TO nagranie robi furorę w sieci. Donald Tusk wziął z zaskoczenia wpłacających na PO

Donald Tusk opublikował w mediach społecznościowych nowe nagranie. Lider Platformy Obywatelskiej wziął z zaskoczenia wpłacających na partię.

W środowe popołudnie w mediach społecznościowych zapachniało amerykańską kampanią wyborczą. Kilka tygodni temu Donald Tusk zwrócił się do wyborców z prośbą o wpłaty. Lider Platformy Obywatelskiej podkreślał, że obóz władzy dysponuje nieograniczonymi środkami i obchodzi przepisy sypiąc groszem np. na pikniki promujące 800+.

Przygotujemy akcję billboardową w najbliższym czasie. To spowoduje, że na koncie Platformy na pół roku przed wyborami zostanie 1,5 miliona złotych. My nie wygramy wojny na pieniądze, na propagandę. Na pieniądze z PiS-em nie wygramy – mówił w połowie marca na spotkaniu z mieszkańcami Bytomia. – Na koniec nie pozostanie nic innego, jak poprosić tych wszystkich, którzy mogą dać 10, 20, czy 50 złotych i wesprzeć kampanię – zaapelował były szef Rady Europejskiej.

Kilkanaście dni później „Super Express” zapytał Jana Grabca, rzecznika i skarbnika PO, jaka kwota wpłynęła na konto największej partii opozycyjnej. – Odnotowaliśmy 1500 wpłat.

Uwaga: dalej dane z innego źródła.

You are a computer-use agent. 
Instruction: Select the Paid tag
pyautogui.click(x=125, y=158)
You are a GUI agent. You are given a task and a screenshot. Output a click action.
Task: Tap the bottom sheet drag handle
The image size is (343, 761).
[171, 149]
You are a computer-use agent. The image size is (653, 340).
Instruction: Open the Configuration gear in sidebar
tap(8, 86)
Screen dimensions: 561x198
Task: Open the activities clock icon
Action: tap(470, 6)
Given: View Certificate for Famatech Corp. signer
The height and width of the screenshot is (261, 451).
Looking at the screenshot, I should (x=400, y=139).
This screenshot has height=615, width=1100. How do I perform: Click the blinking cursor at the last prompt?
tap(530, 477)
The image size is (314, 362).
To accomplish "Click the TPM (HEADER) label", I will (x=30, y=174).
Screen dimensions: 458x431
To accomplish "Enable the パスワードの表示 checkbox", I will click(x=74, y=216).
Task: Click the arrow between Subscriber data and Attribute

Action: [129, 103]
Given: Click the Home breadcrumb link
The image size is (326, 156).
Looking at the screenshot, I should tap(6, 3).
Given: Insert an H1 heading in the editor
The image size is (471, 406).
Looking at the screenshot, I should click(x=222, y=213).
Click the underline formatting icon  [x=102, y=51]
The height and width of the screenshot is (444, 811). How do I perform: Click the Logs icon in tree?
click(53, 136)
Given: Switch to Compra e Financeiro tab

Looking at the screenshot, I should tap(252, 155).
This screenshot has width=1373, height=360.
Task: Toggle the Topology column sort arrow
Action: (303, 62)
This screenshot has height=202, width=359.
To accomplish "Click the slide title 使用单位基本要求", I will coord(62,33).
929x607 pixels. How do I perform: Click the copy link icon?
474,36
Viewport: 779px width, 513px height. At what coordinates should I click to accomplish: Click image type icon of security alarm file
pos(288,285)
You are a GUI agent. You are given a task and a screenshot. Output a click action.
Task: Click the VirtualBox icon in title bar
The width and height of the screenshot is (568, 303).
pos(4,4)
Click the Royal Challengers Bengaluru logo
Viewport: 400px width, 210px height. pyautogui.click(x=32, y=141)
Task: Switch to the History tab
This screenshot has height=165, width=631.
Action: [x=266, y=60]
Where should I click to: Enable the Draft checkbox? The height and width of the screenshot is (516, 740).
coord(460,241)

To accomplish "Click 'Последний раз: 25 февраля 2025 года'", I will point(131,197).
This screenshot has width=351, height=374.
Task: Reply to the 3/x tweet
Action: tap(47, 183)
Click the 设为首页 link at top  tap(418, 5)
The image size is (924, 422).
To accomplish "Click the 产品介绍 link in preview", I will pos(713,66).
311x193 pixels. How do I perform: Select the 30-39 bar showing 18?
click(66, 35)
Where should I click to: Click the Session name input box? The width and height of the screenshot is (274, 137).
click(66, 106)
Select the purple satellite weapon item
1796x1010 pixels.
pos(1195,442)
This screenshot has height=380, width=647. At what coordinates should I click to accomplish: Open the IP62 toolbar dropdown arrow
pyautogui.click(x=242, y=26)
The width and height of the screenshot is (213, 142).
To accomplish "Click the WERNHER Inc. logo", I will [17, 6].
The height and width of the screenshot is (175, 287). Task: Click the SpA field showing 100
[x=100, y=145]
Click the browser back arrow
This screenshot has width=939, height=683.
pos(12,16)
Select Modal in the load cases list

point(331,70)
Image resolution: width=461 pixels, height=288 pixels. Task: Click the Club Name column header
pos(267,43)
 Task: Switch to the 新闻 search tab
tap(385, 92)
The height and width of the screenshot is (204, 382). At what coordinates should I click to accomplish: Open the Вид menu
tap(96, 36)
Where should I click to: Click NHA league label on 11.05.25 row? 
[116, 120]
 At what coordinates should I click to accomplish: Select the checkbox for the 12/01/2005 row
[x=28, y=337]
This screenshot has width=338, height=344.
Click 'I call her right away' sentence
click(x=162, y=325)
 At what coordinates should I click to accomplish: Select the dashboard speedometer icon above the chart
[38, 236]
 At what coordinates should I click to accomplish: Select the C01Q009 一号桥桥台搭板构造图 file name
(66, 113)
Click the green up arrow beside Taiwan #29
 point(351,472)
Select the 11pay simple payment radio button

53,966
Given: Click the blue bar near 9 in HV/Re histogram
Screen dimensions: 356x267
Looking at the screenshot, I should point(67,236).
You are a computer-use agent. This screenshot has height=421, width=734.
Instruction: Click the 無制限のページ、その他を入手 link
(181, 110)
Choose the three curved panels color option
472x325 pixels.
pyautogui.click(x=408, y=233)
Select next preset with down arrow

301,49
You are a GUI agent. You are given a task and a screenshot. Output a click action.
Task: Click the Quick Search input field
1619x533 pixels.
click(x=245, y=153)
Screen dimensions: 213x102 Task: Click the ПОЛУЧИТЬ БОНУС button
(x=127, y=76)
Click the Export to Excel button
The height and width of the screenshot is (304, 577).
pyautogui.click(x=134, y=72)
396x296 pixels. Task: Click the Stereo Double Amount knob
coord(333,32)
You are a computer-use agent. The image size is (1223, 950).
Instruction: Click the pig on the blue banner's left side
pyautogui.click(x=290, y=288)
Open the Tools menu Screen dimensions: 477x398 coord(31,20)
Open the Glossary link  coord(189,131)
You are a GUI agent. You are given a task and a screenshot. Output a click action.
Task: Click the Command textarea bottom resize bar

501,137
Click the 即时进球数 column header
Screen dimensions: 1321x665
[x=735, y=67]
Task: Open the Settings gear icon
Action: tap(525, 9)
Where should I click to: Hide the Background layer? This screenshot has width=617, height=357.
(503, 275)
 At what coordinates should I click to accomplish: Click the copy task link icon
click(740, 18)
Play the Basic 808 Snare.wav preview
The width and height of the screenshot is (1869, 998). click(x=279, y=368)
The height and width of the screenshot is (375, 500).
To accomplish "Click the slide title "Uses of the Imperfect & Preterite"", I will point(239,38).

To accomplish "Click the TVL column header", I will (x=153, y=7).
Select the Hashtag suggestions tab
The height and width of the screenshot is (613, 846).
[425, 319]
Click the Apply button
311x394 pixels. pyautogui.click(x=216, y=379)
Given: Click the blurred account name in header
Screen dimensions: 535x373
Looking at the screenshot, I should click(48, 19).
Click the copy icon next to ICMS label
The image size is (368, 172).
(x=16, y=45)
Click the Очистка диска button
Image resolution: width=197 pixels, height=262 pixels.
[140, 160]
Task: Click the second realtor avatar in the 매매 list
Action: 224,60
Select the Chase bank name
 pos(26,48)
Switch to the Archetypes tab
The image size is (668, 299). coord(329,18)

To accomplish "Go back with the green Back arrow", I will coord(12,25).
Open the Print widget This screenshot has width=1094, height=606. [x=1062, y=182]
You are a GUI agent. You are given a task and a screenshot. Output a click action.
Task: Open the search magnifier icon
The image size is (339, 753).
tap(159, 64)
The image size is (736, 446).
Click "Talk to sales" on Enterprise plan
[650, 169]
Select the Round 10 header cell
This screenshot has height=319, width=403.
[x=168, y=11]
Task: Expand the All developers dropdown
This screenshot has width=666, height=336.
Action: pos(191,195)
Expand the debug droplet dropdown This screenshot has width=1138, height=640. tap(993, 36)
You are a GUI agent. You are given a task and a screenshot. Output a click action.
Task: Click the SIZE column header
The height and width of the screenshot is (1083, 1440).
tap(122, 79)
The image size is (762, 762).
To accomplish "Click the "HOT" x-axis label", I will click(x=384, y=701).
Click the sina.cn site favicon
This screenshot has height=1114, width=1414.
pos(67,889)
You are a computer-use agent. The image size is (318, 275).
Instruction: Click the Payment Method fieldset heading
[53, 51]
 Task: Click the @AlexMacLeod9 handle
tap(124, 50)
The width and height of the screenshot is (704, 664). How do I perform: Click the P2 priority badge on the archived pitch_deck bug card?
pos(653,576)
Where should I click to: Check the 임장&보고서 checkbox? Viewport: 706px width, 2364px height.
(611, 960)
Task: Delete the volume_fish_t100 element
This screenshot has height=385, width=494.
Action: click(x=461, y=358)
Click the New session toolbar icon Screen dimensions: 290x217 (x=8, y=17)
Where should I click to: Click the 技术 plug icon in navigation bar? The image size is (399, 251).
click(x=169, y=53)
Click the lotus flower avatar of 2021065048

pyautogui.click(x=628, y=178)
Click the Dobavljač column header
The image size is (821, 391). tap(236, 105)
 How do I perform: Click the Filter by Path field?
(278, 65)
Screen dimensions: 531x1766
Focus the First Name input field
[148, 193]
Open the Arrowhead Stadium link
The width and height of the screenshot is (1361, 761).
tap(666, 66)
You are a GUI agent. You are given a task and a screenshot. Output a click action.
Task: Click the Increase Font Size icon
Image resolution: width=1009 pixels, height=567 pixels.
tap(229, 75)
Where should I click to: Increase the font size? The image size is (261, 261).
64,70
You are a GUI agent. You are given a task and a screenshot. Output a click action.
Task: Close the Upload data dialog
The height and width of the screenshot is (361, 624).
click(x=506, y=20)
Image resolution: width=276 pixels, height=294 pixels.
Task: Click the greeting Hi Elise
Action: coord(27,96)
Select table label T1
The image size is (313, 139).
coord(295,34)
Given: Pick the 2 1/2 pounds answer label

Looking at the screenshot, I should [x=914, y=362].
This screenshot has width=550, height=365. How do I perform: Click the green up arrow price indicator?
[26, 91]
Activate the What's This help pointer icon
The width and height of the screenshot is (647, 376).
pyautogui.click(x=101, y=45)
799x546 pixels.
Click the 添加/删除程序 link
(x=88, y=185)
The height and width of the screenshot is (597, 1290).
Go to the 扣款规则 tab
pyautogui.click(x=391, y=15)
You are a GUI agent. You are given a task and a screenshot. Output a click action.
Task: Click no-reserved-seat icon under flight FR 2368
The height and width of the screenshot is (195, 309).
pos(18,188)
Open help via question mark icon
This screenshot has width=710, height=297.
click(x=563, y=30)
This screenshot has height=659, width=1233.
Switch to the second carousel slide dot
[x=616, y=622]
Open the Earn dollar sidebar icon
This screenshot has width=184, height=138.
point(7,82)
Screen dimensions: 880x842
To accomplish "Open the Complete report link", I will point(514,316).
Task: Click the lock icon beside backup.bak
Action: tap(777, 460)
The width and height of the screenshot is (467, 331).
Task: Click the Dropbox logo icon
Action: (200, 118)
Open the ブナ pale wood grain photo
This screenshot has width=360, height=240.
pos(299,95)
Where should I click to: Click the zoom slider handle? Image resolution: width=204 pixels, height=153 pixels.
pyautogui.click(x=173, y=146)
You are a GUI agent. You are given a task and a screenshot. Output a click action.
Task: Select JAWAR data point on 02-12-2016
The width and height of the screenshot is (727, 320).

To głównie drobne kwoty w wysokości 50, 200, czy 300 złotych. Zdarzają się też pojedyncze wpłaty bliskie limitowi, czyli 50 tysięcy złotych – mówił Grabiec. W sumie zebrano 450 tys. zł.

Podziękowania

Najnowsze nagranie Donalda Tuska robi furorę w sieci. Były premier zadzwonił z podziękowaniami do osób, które wsparły drobną sumą kampanię wyborczą.

Dzwonię do Pani, żeby bardzo serdecznie podziękować za wpłatę na konto Platformy Obywatelskiej na naszą kampanię – powiedział Tusk – Ja również bardzo dziękuję. To nasza wspólna sprawa – odpowiedziała pani Joanna.

Rozmówcy nie kryli ogromnego zaskoczenia. – Czekaj, bo Tusk do mnie dzwoni – mówi pan Michał do żony. – Dzwonię żeby podziękować – odpowiada lider PO.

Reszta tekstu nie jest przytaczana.